Poi accadde che, nel luglio del 2005, l’attesa (e data per scontata) riconferma di Larizza per il secondo mandato non arrivò. Il governo Berlusconi, all’ultimissimo momento, scelse un altro nome per la presidenza. Era un venerdì, Pietro lasciò Villa Lubin subito dopo il comunicato stampa del consiglio dei ministri che nominava il suo successore, e non ci rimise piede. Molto amareggiato, non recriminò mai -almeno non in pubblico – e mai accettò di parlare del Cnel dopo la sua brusca uscita. Da signore d’altri tempi, non avrebbe fatto uno sgarbo all’istituzione che aveva guidato.

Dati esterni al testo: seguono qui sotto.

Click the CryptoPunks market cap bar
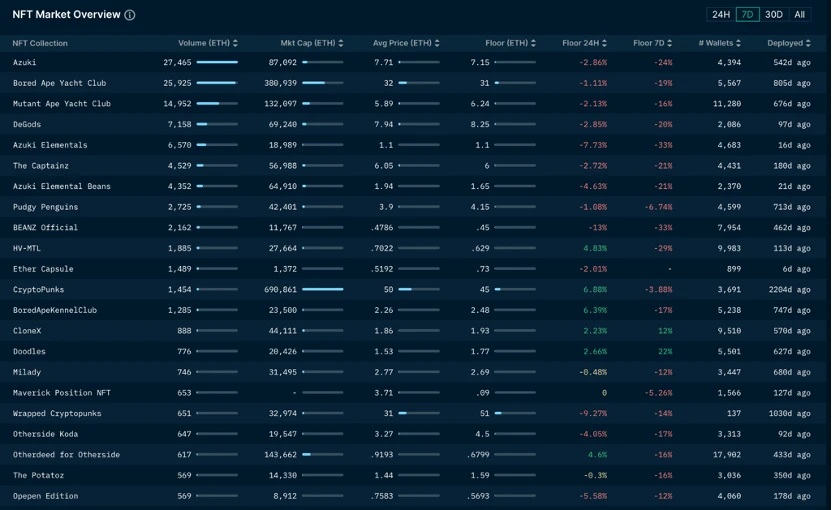The height and width of the screenshot is (510, 832). (x=322, y=289)
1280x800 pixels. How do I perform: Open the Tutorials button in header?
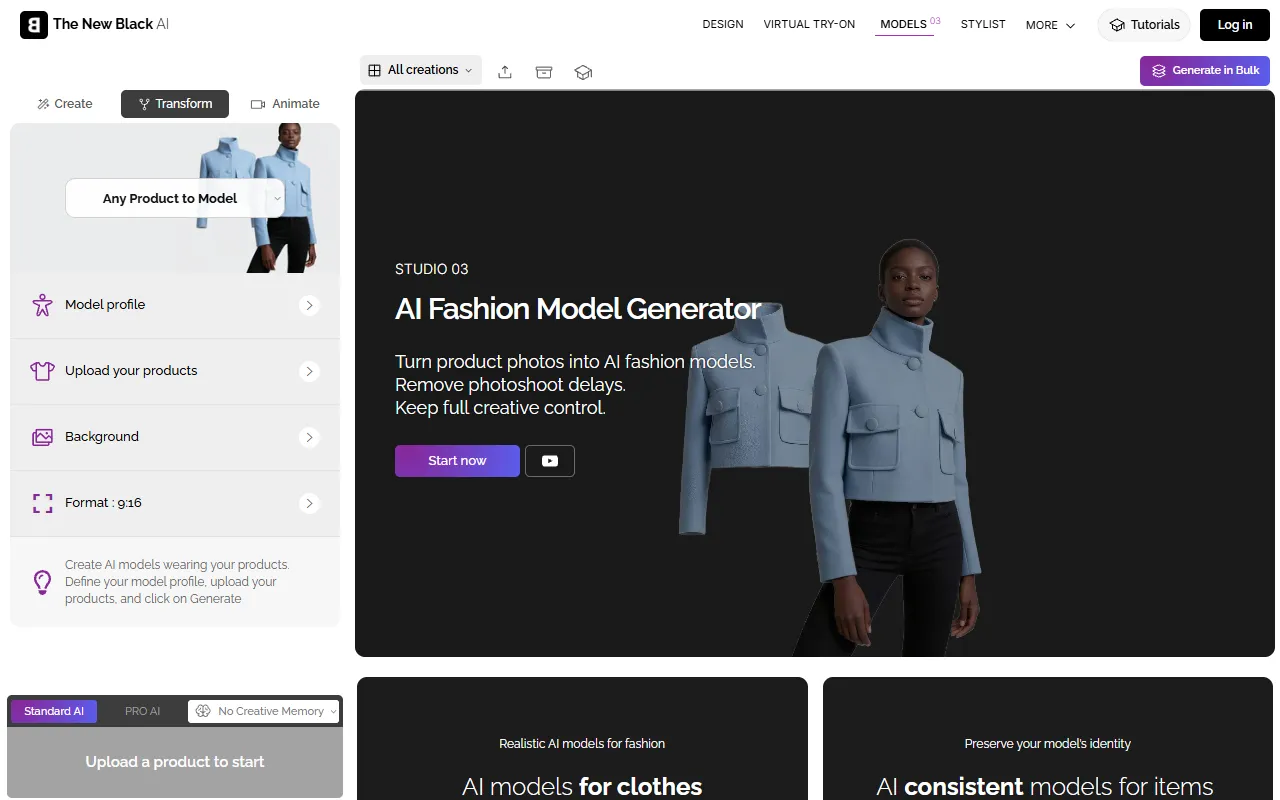pyautogui.click(x=1144, y=25)
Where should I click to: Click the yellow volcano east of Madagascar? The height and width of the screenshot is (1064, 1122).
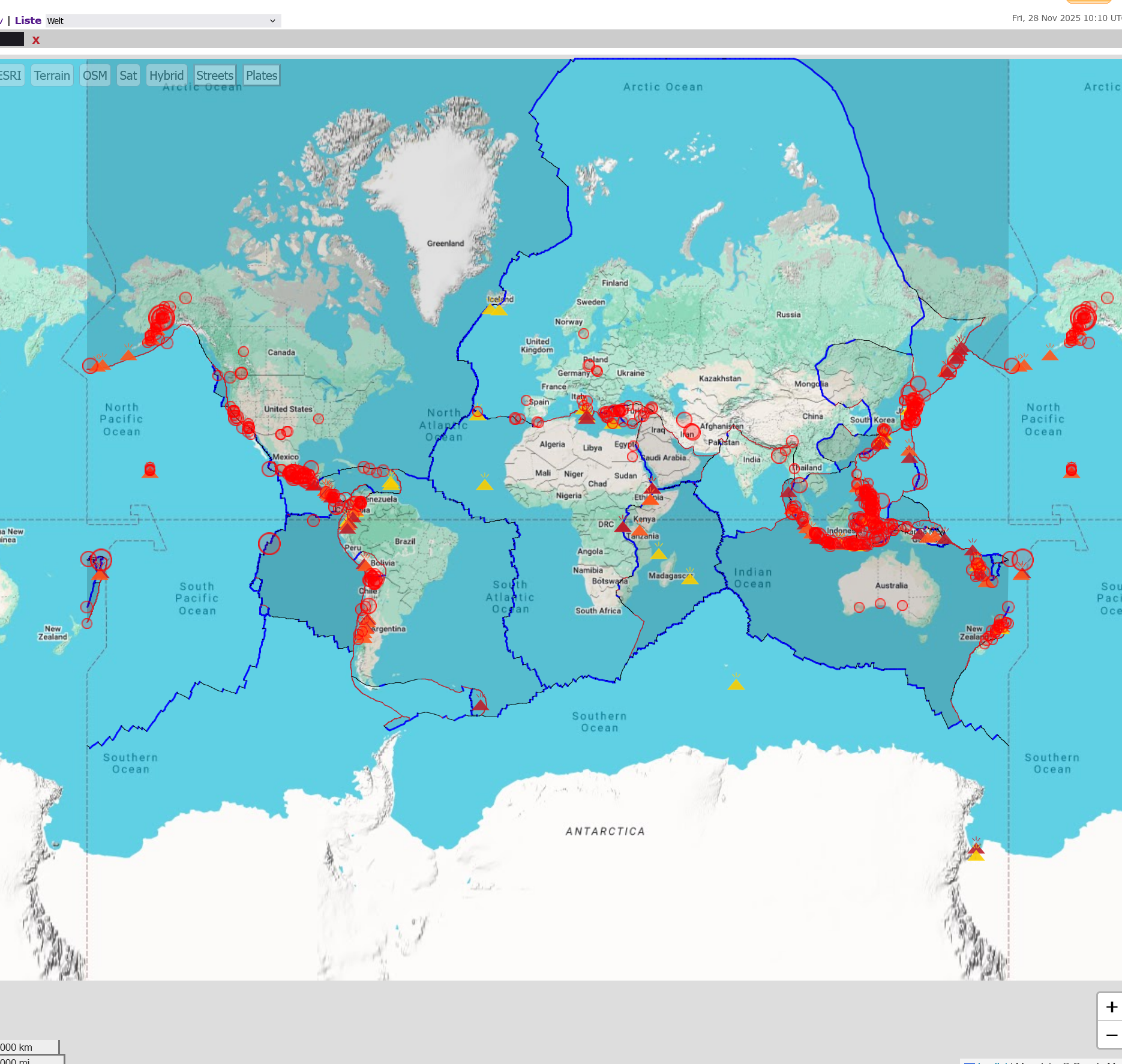coord(689,578)
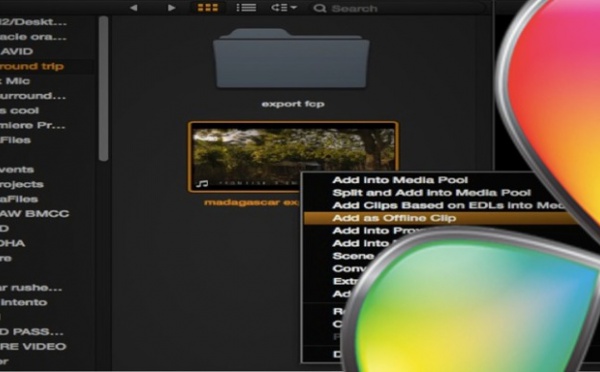
Task: Select the RAW BMCC folder
Action: click(x=34, y=214)
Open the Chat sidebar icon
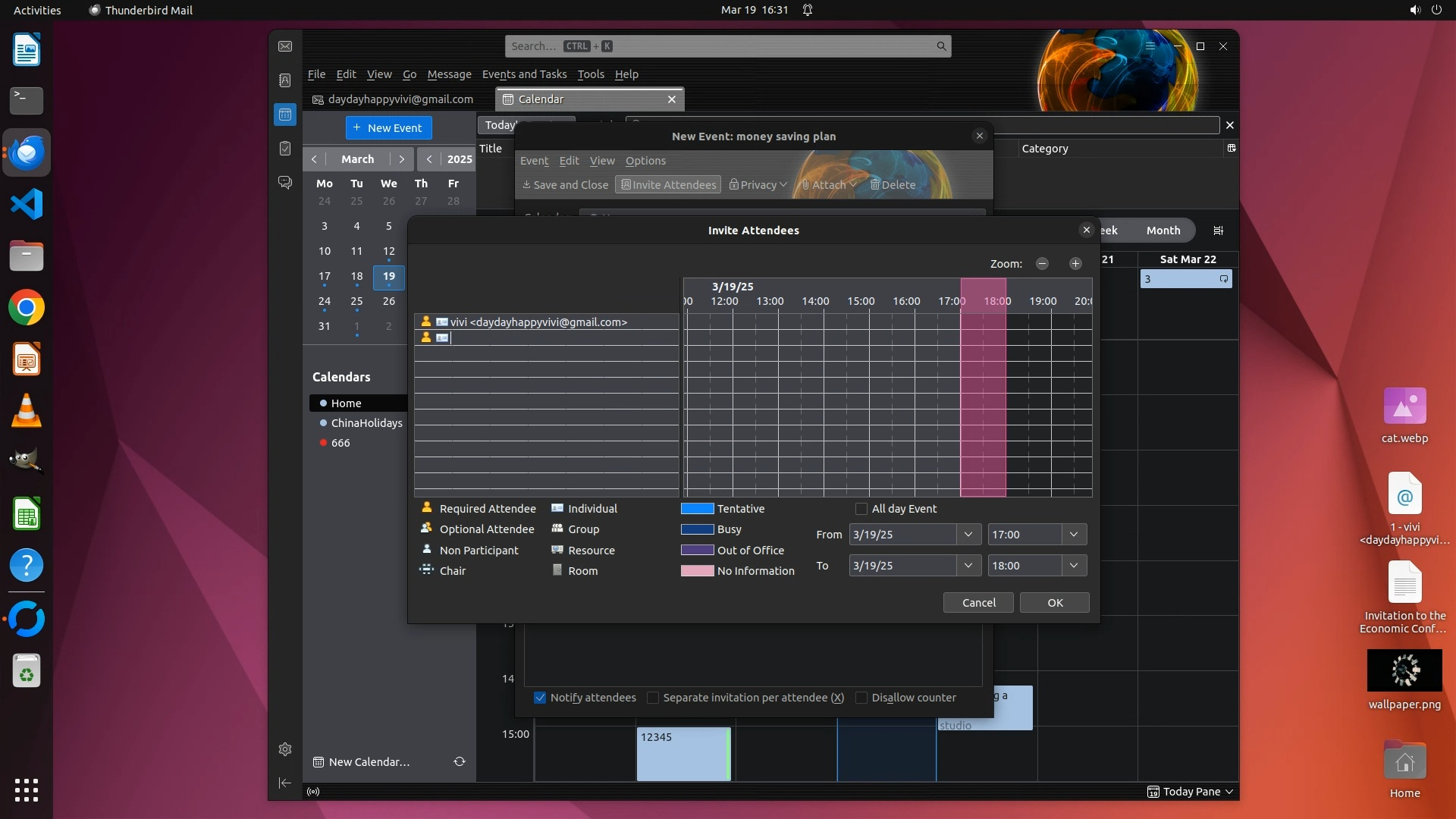 point(285,183)
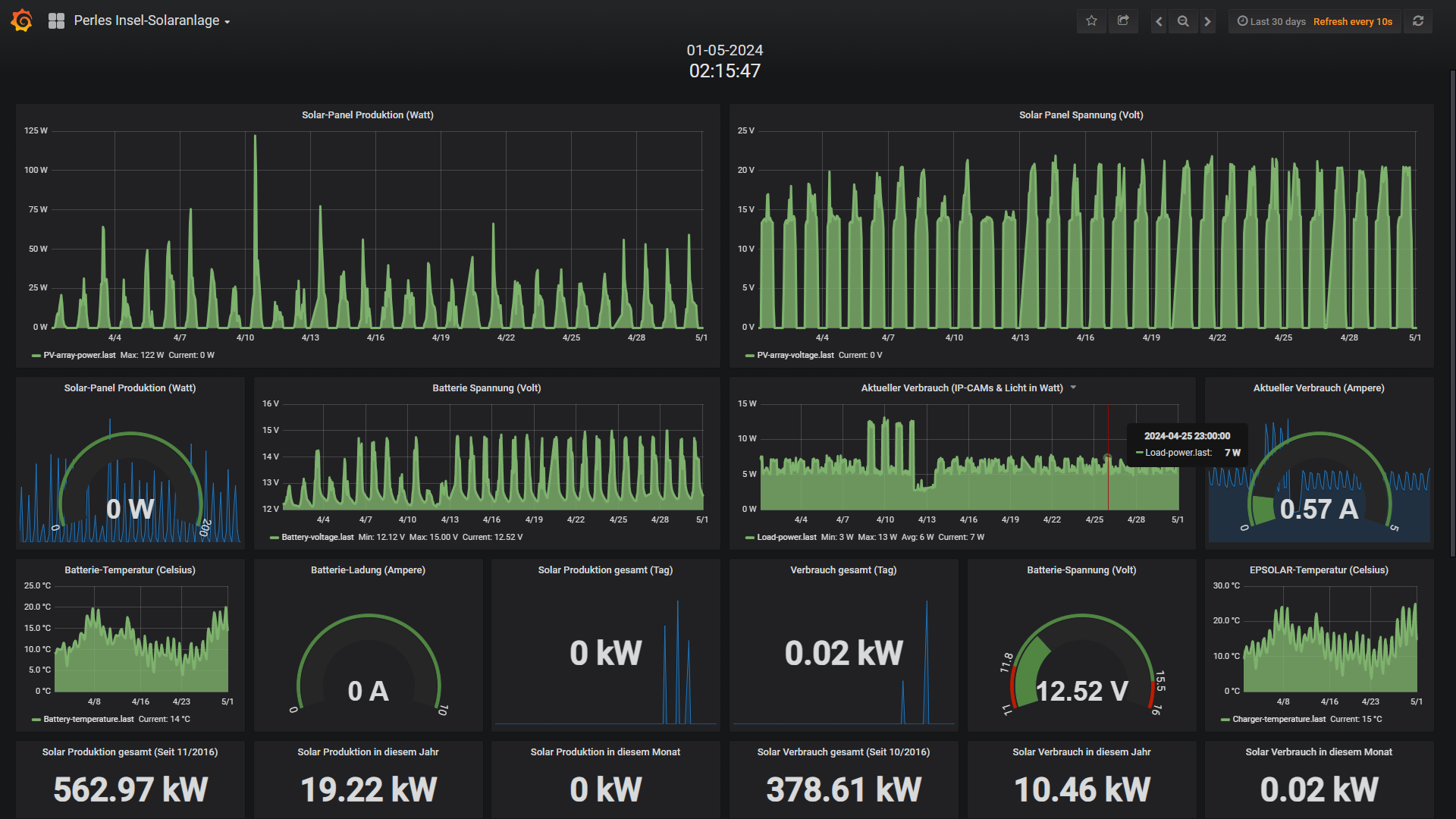Expand the Aktueller Verbrauch panel title menu

[1073, 388]
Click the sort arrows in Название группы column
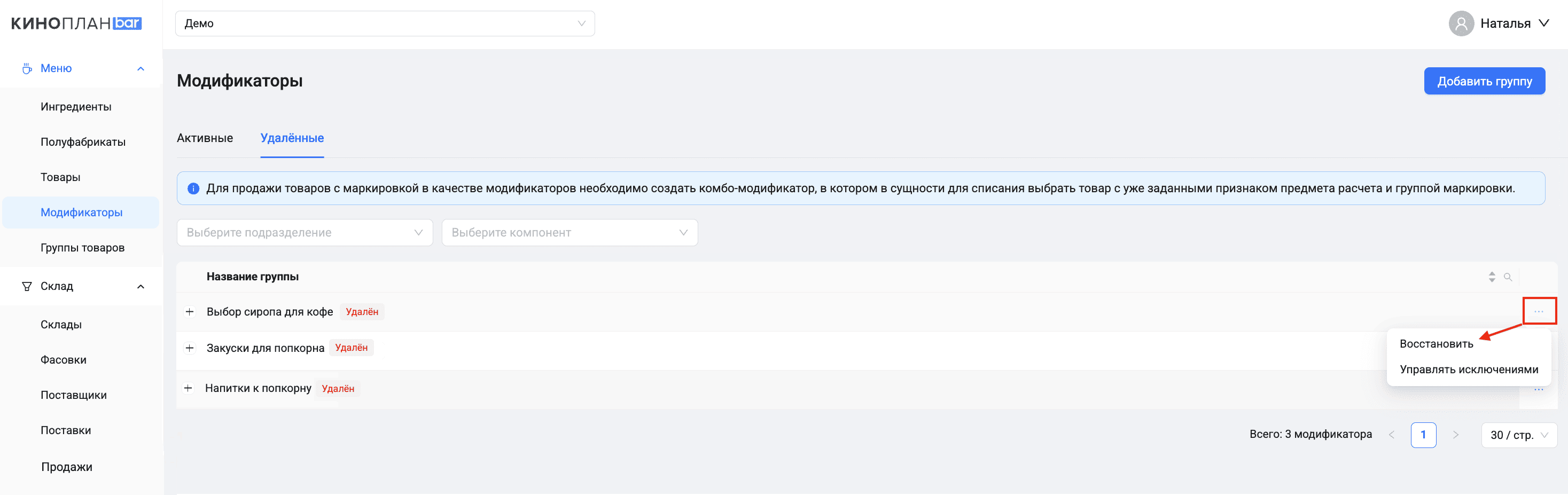Viewport: 1568px width, 495px height. [1491, 277]
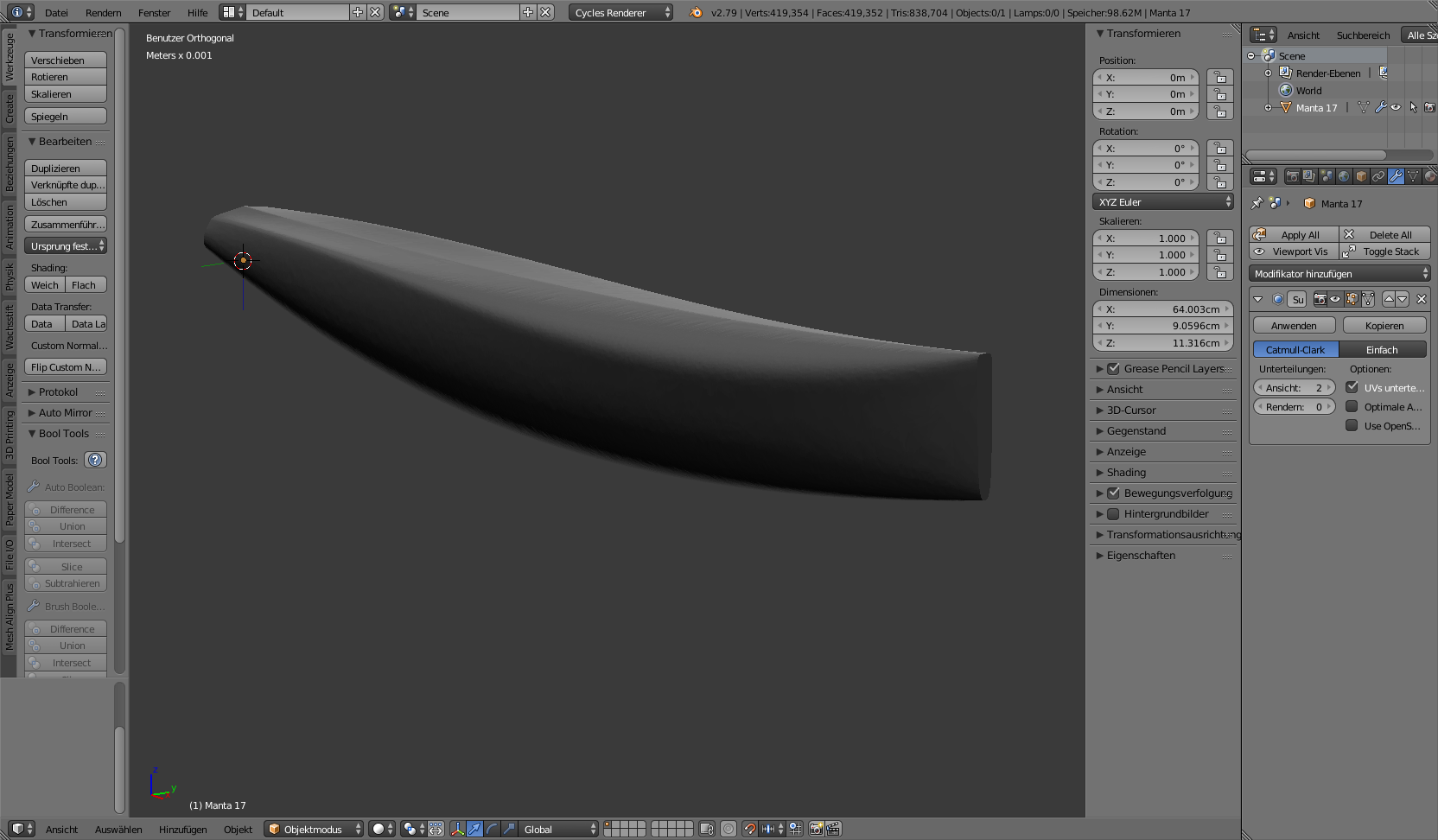1438x840 pixels.
Task: Expand the Manta 17 outliner tree node
Action: coord(1268,108)
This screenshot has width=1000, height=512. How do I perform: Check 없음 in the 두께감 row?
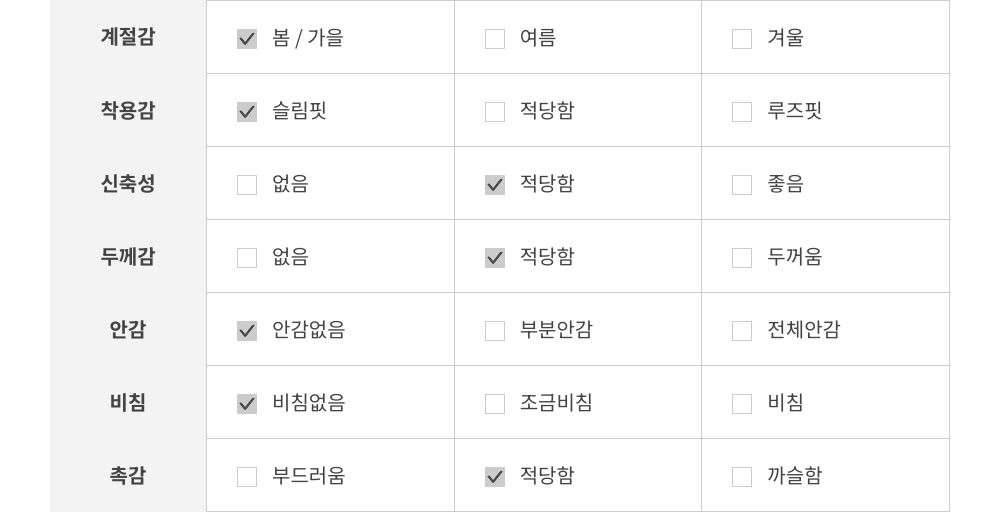(247, 258)
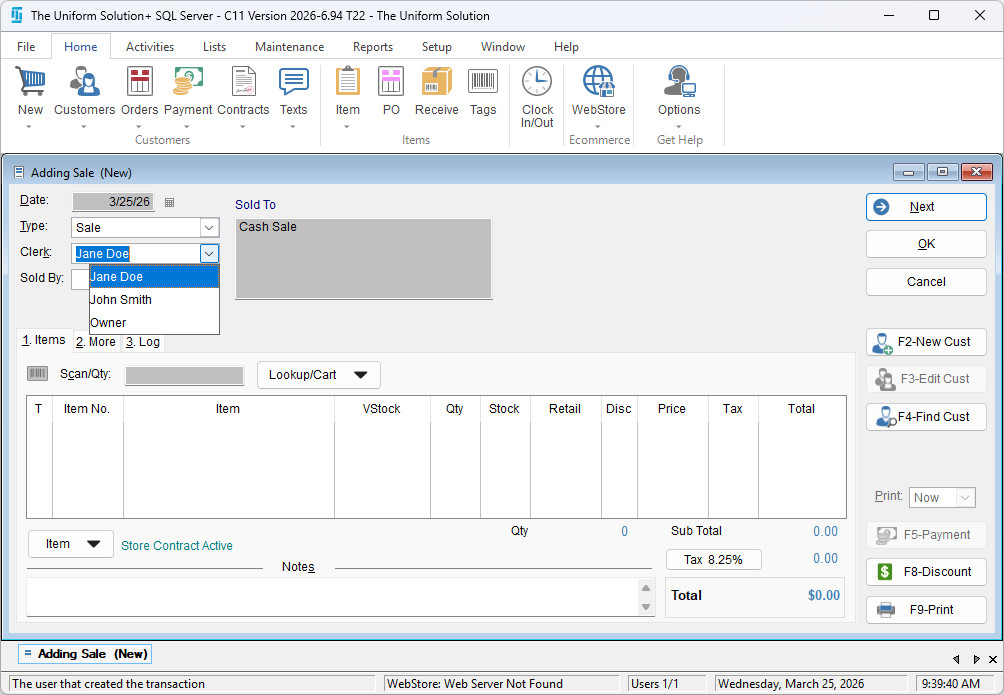Click the Notes scrollbar down arrow
1004x695 pixels.
(646, 607)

Per Villa Lubin seguirono anni difficili, con una reputazione sempre più ammaccata e un’etichetta di “ente inutile” che trovò il suo culmine nella riforma costituzionale di Matteo Renzi: con la quale si aboliva, oltre al senato, anche il Cnel. Non ho mai capito, confesso, per quale motivo Renzi lo avesse preso così di punta, decretandone la cancellazione, invece di trovare il modo per restituire all’organo costituzionale dignità e ruolo, come sarebbe stato giusto e come certamente avrebbe saputo e potuto fare. I sindacati un po’ protestarono, ma, diciamo, non scesero in piazza in nome del Cnel. Comunque, come è noto, il referendum affossò la riforma costituzionale, e così come il senato anche il Cnel sopravvisse. Oggi a Villa Lubin siede come presidente Tiziano Treu. Sotto la sua sapiente guida di gran giuslavorista, il Consiglio nazionale economia e lavoro sta finalmente recuperando il ruolo che gli è proprio. Ci sono voluti vent’anni, da quel tentativo di Larizza: che oggi se n’è andato in silenzio, e credo portando nel cuore, oltre alle insegne della sua Uil, anche quelle di Villa Lubin.